Figure 4.2-1a and Figure 4.2-1b show the architecture for a UE used for MTC connecting to the 3GPP network (UTRAN, WB-E-UTRAN, NB-IoT, GERAN, etc.) via the Um/Uu/LTE-Uu interfaces or satellite access interface for NB-IoT, WB-E-UTRAN and LTE-M. They also show the 3GPP network service capability exposure to SCS and AS. The architecture covers the various architectural models described in clause 4.1.
Figure 4.2-2 shows the overall architecture for Service Capability Exposure which enables the 3GPP network to securely expose its services and capabilities provided by 3GPP network interfaces to external 3rd party service provider SCS/AS hosting an Application(s).
The SCS is an entity which connects to the 3GPP network to communicate with UEs used for MTC and the MTC-IWF and/or SCEF in the HPLMN. The SCS offers capabilities for use by one or multiple MTC Applications. A UE can host one or multiple MTC Applications. The corresponding MTC Applications in the external network are hosted on one or multiple ASs.

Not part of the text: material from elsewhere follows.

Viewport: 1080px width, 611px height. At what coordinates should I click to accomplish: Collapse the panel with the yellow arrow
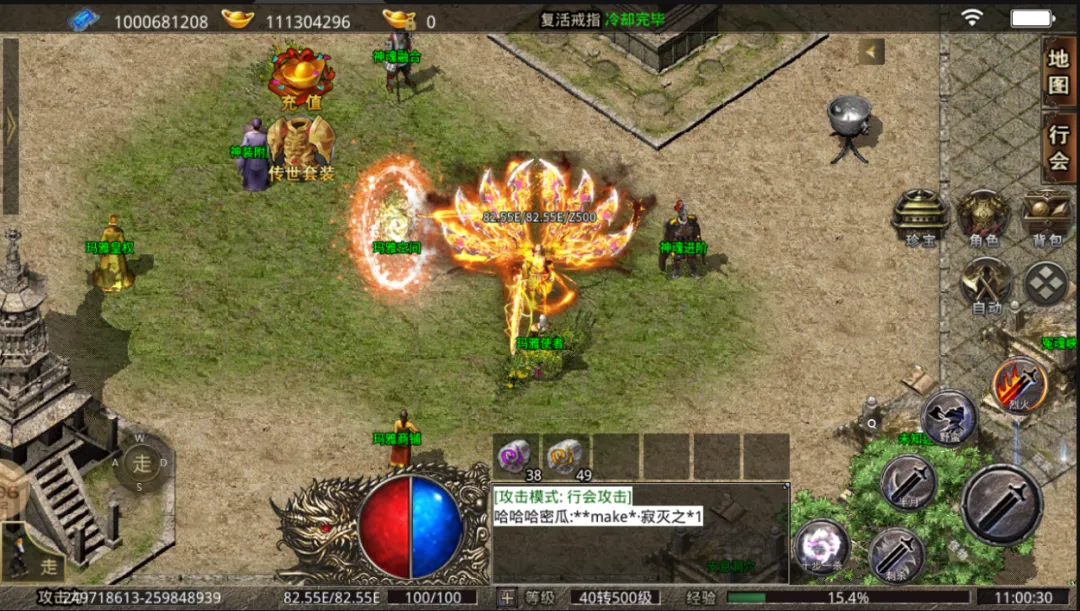tap(871, 52)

Tsms is the interface that encompasses all the various proprietary SMS-SC to SME interface standards (see TR 23.039) and is outside the scope of 3GPP specifications. Tsms can be used to send a trigger to a UE encapsulated in a MT-SMS as an over-the-top application by any network entity (e.g. SCS) acting as a SME. Tsp is a 3GPP standardized interface to facilitate value-added services motivated by MTC (e.g. control plane device triggering) and provided by a SCS.
T8 is the interface between the SCEF and the SCS/AS. SCEF exposed network services can be accessed by SCS/AS through APIs over T8 interface. In the indirect model, the SCS and the Application Server hosting Application(s) can be collocated.
For the roaming scenario, the MTC-IWF shall have the connection with HSS and SMS-SC within the home network only as shown in the Figure 4.2-1b.
The Service Capability Exposure Function (SCEF) is the key entity within the 3GPP architecture for service capability exposure that provides a means to securely expose the services and capabilities provided by 3GPP network interfaces. In standalone MTC-IWF deployment, MTC-IWF functionality (e.g. T4 triggering) is made available to the SCS/AS via the Tsp interface. In certain deployments, the MTC-IWF may be co-located with the SCEF in which case MTC-IWF functionality is exposed to the SCS/AS via T8 interface (i.e. API). In deployments where MTC-IWF is not co-located with SCEF, interactions between MTC-IWF and SCEF are left up to the implementation.
The trust domain (see Figure 4.2-2) cover entities that are protected by adequate network domain security. The entities and interfaces within the trust domain may all be within one operator's control, or some may be controlled by a trusted business partner which has a trust relationship with the operator e.g. another operator or a 3rd party. The security requirements for the trust domain are out of scope of this specification.
When the SCEF belongs to a trusted business partner of the HPLMN, it is still seen as an HPLMN entity by other HPLMN or VPLMN functional entities invoked by the SCEF (e.g. HSS, MME).
Applications operating in the trust domain may require only a subset of functionalities (e.g. authentication, authorization, etc.) provided by the SCEF. Applications operating in the trust domain can also access network entities (e.g. PCRF), wherever the required 3GPP interface(s) are made available, directly without the need to go through the SCEF.
The Interworking SCEF (IWK-SCEF) is optional. When deployed, the IWK-SCEF is located in the VPLMN as shown in the Figure 4.2-1b.